A lightweight HTML/XML parser and DOM manipulator
Perl6
Switch branches/tags
Nothing to show

README.md

NAME

DOM::Tiny - A lightweight, self-contained DOM parser/manipulator

SYNOPSIS

use DOM::Tiny;

# Parse
my $dom = DOM::Tiny.parse('<div><p id="a">Test</p><p id="b">123</p></div>');

# Find
say $dom.at('#b').text;
say $dom.find('p').map(*.text).join("\n");
say $dom.find('[id]').map(*.attr('id')).join("\n");

# Iterate
$dom.find('p[id]').reverse.map({ .<id>.say });

# Loop
for $dom.find('p[id]') -> $e {
    say $e<id>, ':', $e.text;
}

# Modify
$dom.find('div p')[*-1].append('<p id="c">456</p>');
$dom.find(':not(p)').map(*.strip);

# Render
say "$dom";

DESCRIPTION

BEWARE: This software is still alpha quality. It is a port of a stable, mature module in Perl 5, but this module is neither stable nor mature. It has a large test suite, but this was also ported and many of the tests may not even be applicable to this port. The API itself is fairly mature and will is unlikely to change very much, but the author makes no promises at this point.

DOM::Tiny is a smallish, relaxed pure-Perl HTML/XML DOM parser. It might support some standards as some point, but the implementation is still getting started, so no promises. It is relatively robust owing mostly to the enormous test suite inherited from its progenitor. The HTML/XML parsing is very forgiving and the CSS parser supports a reasonable subset of CSS3 for selecting elements in the DOM tree.

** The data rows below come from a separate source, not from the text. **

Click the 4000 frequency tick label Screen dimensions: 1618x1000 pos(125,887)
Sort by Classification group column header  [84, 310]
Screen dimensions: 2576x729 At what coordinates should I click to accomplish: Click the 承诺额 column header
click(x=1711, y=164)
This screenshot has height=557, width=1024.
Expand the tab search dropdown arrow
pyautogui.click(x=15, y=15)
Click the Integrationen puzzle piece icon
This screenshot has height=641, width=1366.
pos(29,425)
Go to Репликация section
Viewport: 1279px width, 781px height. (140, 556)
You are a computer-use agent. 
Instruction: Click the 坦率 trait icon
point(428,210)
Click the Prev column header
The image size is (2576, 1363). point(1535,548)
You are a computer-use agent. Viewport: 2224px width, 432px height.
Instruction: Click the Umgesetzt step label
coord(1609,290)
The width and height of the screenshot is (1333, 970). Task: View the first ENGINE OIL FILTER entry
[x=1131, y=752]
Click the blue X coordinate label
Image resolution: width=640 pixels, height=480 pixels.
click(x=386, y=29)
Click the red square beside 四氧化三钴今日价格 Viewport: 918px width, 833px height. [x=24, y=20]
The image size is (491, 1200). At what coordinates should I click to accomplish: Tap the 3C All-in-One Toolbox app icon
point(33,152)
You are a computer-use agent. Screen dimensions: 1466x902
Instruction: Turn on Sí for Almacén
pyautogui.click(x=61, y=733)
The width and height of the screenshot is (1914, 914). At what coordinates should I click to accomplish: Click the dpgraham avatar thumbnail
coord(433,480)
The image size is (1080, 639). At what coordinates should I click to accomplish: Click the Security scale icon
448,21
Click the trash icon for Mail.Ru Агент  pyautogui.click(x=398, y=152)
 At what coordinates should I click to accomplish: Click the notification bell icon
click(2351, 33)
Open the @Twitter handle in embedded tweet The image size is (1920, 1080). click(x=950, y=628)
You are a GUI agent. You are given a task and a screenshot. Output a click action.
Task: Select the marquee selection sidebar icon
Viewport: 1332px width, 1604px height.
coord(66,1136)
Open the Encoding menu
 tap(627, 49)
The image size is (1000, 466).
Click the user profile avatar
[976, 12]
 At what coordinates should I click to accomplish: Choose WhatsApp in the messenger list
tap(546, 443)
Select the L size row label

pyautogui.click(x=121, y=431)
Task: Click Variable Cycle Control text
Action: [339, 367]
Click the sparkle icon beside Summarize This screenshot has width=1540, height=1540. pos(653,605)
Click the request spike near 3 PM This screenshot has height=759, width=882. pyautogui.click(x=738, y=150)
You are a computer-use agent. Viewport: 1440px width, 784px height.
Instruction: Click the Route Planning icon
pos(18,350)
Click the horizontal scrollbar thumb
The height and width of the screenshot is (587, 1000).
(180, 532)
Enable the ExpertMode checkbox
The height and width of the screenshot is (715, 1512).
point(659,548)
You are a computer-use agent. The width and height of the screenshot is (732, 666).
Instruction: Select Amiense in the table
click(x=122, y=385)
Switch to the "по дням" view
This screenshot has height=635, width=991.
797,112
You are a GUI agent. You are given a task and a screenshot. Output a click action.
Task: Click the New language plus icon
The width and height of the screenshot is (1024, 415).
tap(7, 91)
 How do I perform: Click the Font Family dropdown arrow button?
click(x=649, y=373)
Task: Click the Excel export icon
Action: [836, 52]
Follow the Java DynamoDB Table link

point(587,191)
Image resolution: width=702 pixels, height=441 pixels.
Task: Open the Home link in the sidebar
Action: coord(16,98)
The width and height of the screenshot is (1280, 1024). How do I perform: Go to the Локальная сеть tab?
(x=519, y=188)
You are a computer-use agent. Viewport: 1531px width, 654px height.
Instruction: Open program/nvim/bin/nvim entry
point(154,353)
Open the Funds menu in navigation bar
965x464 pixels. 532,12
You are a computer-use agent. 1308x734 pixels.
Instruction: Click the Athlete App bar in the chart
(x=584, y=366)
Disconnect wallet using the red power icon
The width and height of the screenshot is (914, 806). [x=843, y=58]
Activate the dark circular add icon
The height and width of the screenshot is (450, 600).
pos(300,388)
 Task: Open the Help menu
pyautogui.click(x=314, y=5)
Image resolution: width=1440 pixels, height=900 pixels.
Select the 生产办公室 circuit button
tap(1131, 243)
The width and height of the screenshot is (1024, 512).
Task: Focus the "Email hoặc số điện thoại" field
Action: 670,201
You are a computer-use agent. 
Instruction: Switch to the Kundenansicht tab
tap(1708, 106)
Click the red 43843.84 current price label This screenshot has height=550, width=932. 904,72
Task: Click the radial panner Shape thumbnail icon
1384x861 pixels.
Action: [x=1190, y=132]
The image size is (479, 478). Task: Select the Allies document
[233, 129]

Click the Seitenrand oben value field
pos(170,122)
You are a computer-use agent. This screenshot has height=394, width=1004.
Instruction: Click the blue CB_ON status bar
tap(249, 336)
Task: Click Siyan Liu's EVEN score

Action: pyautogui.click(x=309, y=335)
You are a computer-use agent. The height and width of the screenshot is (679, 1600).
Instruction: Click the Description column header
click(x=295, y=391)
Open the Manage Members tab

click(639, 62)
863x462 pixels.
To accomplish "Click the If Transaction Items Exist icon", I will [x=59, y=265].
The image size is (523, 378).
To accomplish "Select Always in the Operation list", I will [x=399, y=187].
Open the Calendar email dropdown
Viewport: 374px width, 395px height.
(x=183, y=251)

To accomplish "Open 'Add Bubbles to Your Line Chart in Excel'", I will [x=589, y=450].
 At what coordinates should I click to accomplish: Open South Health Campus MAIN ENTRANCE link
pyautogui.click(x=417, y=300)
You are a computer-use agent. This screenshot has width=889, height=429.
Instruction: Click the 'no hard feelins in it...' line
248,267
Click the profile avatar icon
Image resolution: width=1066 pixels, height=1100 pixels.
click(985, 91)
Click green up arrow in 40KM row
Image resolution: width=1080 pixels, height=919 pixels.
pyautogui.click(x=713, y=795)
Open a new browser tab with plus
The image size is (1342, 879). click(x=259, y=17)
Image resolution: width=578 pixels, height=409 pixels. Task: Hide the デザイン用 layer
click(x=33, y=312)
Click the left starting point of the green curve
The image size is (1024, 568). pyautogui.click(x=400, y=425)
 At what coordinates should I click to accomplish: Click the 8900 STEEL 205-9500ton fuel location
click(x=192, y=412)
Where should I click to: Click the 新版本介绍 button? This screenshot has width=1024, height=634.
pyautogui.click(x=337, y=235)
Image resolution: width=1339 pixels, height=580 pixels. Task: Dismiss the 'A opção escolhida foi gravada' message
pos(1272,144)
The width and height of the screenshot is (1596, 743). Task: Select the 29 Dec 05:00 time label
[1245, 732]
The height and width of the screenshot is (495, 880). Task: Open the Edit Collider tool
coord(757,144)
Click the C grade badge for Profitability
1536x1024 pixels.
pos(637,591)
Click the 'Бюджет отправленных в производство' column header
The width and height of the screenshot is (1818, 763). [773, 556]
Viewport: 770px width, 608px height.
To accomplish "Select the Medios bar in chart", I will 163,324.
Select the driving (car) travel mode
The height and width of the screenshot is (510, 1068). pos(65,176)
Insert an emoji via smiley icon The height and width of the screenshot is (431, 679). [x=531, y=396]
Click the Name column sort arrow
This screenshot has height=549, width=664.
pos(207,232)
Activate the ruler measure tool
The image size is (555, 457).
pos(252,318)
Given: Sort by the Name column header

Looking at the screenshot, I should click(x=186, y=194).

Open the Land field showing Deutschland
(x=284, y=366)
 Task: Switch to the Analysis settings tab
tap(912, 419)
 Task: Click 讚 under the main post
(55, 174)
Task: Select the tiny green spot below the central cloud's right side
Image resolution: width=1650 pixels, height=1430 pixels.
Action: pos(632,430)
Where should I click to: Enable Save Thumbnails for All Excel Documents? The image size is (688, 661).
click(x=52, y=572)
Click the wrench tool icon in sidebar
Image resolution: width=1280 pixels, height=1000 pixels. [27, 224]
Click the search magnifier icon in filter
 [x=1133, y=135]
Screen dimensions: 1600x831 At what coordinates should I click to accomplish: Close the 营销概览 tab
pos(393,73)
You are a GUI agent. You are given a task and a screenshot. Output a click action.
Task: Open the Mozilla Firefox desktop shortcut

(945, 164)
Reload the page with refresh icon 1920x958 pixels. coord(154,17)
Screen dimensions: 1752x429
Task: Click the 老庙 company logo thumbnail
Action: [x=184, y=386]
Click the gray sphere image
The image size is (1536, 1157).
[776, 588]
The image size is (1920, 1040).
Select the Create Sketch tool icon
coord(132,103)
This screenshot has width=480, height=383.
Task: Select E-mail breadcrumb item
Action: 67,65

This module started as a port of Mojo::DOM58 from Perl 5, but maintaining compatibility with that library is not a major aim of this project. In fact, features of Perl 6 render certain aspects of Mojo::DOM58 completely redundant. For example, the collection system that provides custom features such as map, each, reduce, etc. are completely unnecessary in Perl 6 as built-in syntax is as simple or simpler to use and safer.

NODES AND ELEMENTS

When we parse an HTML/XML fragment, it gets turned into a tree of nodes.

<!DOCTYPE html>
<html>
<head><title>Hello</title></head>
<body>World!</body>
</html>

There are currently the following different kinds of nodes: Root, Text, Tag, Raw, PI, Doctype, Comment, and CDATA. These can also be grouped into the following roles: DocumentNode (anything but Root), Node (all kinds), HasChildren (Root and Tag), and TextNode (includes Text, CDATA, and Raw).

Root
|- Doctype (html)
+- Tag (html)
   |- Tag (head)
   |  +- Tag (title)
   |     +- Text (Hello)
   +- Tag (body)
      +- Text (World!)

While all node types are represented as DOM::Tiny objects, some methods like attr and namespace only apply to elements.

CASE SENSITIVITY

DOM::Tiny defaults to HTML semantics, that means all tags and attribute names are lowercased and selectors need to be lowercase as well.

# HTML semantics
my $dom = DOM::Tiny.parse('<P ID="greeting">Hi!</P>');
say $dom.at('p[id]').text;

If an XML declaration is found at the start of the snippet to parse, the parser will automatically switch into XML mode and everything becomes case-sensitive.

# XML semantics
my $dom = DOM::Tiny.parse('<?xml version="1.0"?><P ID="greeting">Hi!</P>');
say $dom.at('P[ID]').text;

XML detection can also be disabled by setting the :xml flag.

# Force XML semantics
my $dom = DOM::Tiny.parse('<P ID="greeting">Hi!</P>', :xml);
say $dom.at('P[ID]').text;

# Force HTML semantics
$dom = DOM::Tiny.parse('<P ID="greeting">Hi!</P>', :!xml);
say $dom.at('p[id]').text;

SELECTORS

DOM::Tiny uses a CSS selector engine found in DOM::Tiny::CSS. All CSS selectors that make sense for a standalone parser are supported.

Any element.

my $all = $dom.find('*');

E

An element of type E.

my $title = $dom.at('title');

E[foo]

An E element with a foo attribute.

my $links = $dom.find('a[href]');

E[foo="bar"]

An E element whose foo attribute value is exactly equal to bar.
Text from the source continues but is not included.